- _Exercise instructions_: Copy every line in the records below that contains the word "Click".

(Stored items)
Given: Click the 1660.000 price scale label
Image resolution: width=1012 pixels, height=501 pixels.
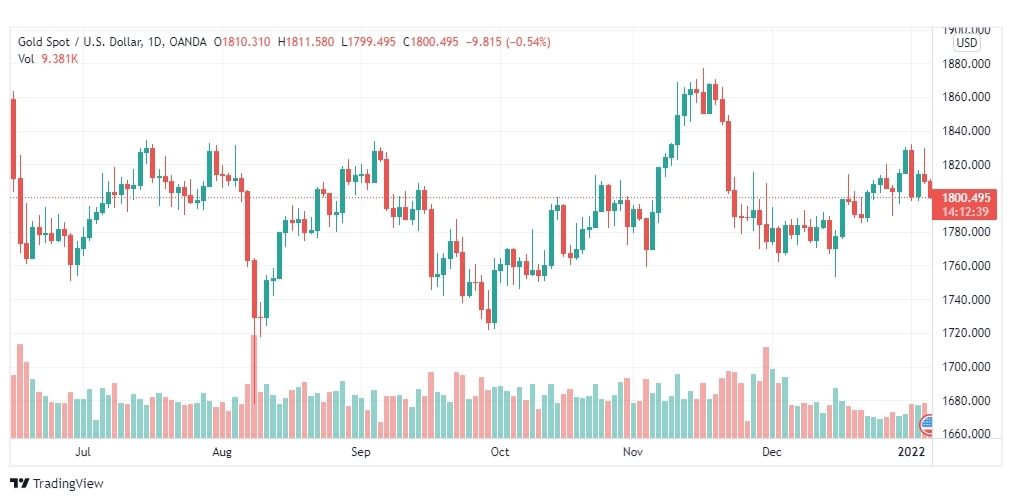Looking at the screenshot, I should pos(966,433).
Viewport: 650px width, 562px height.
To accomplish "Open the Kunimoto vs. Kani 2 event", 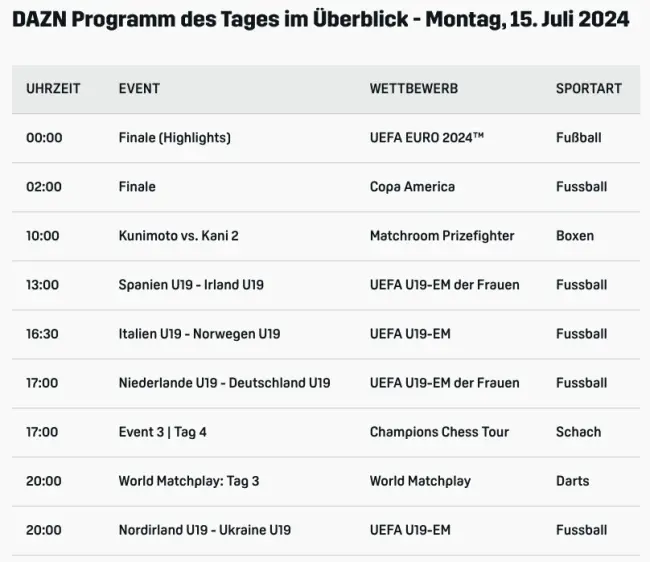I will point(178,236).
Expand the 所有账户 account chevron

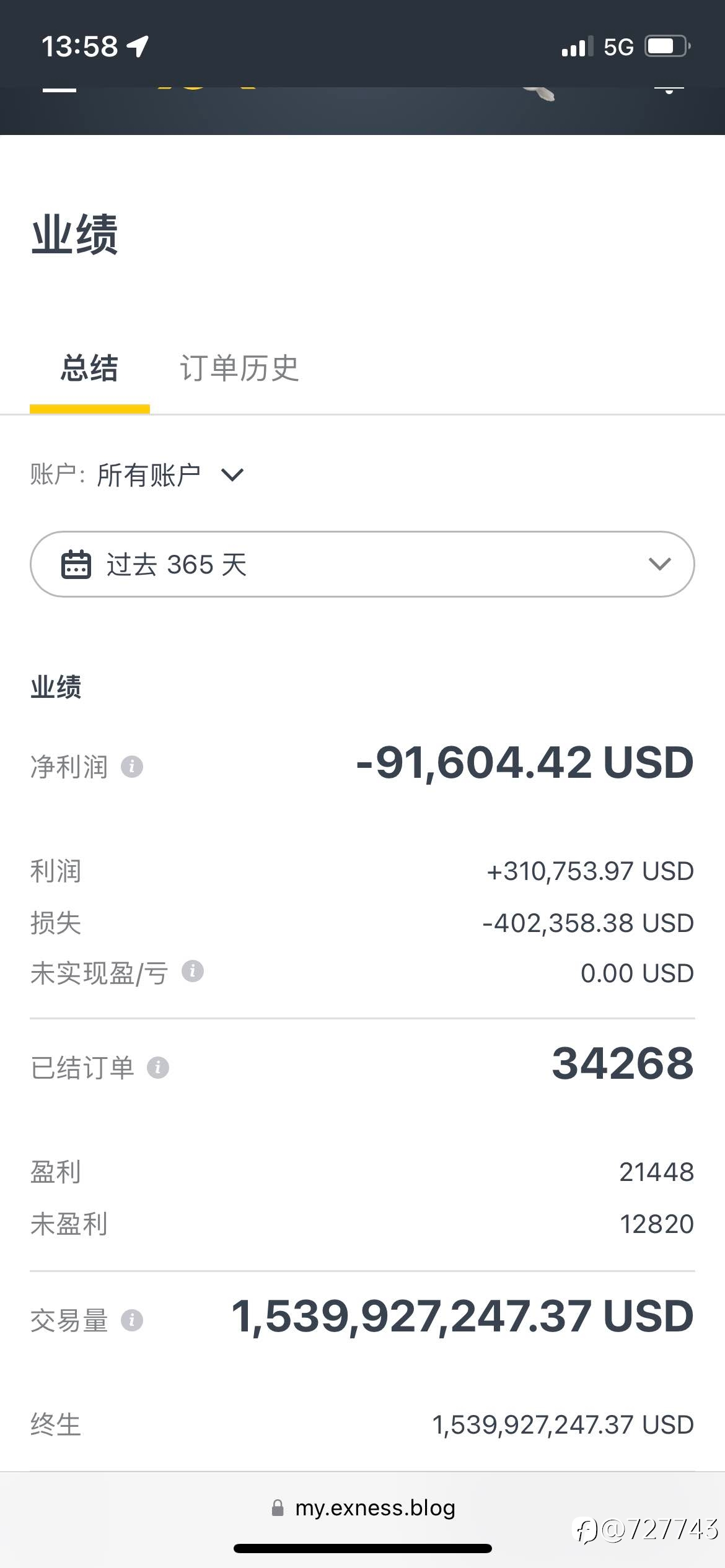232,475
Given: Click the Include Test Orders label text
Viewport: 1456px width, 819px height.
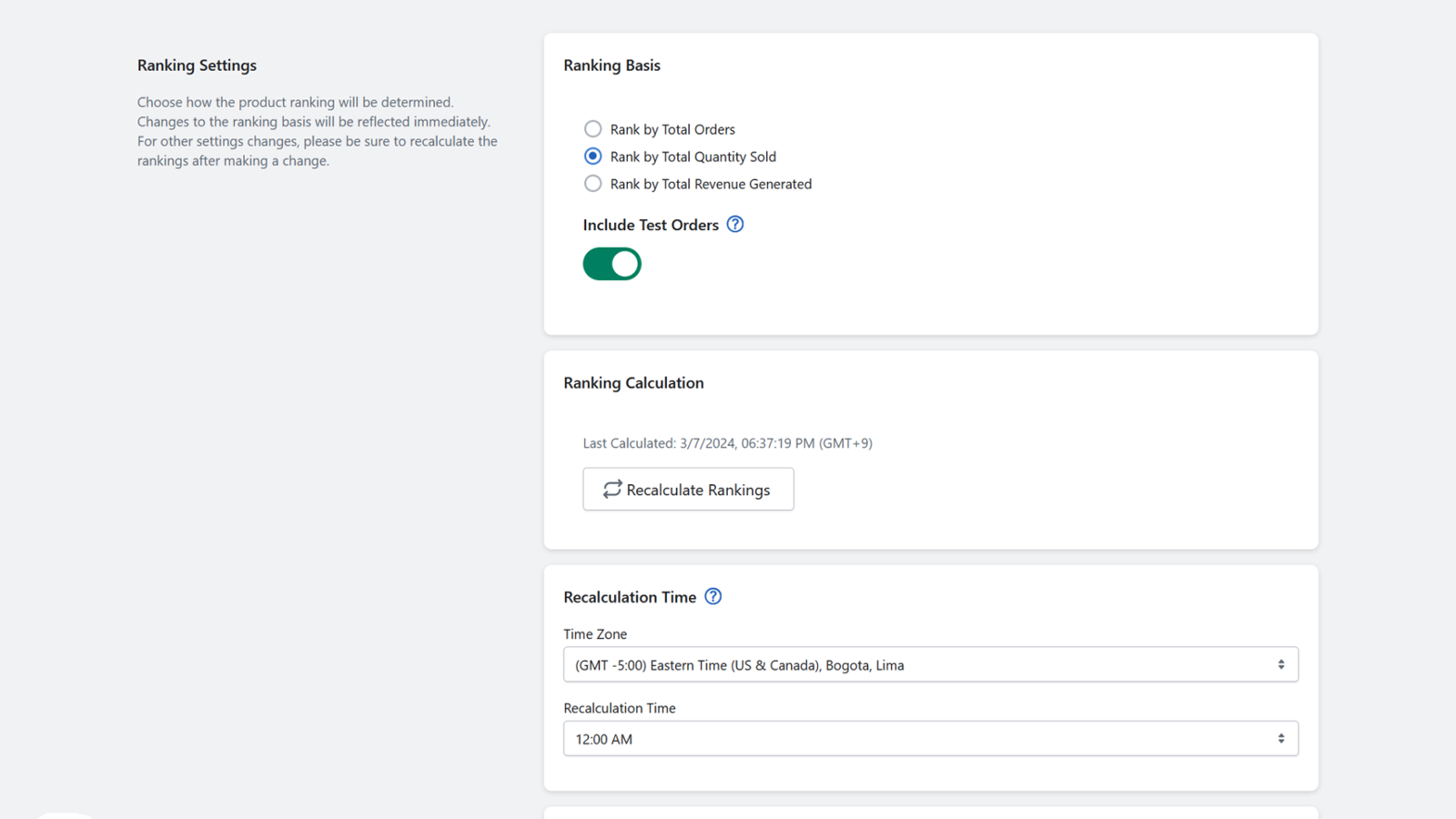Looking at the screenshot, I should (651, 225).
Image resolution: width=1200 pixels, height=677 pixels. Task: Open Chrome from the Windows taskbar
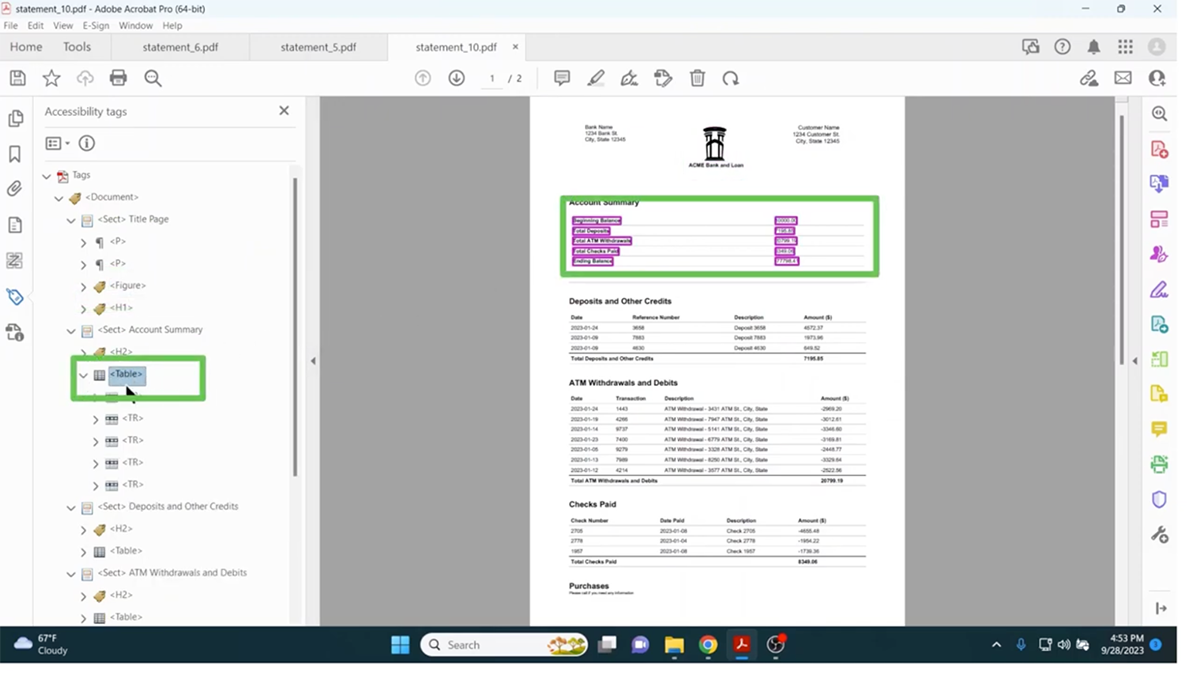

- _Answer to this exercise_:
Given: Click the 1660.000 price scale label
Given: Click the Include Test Orders label text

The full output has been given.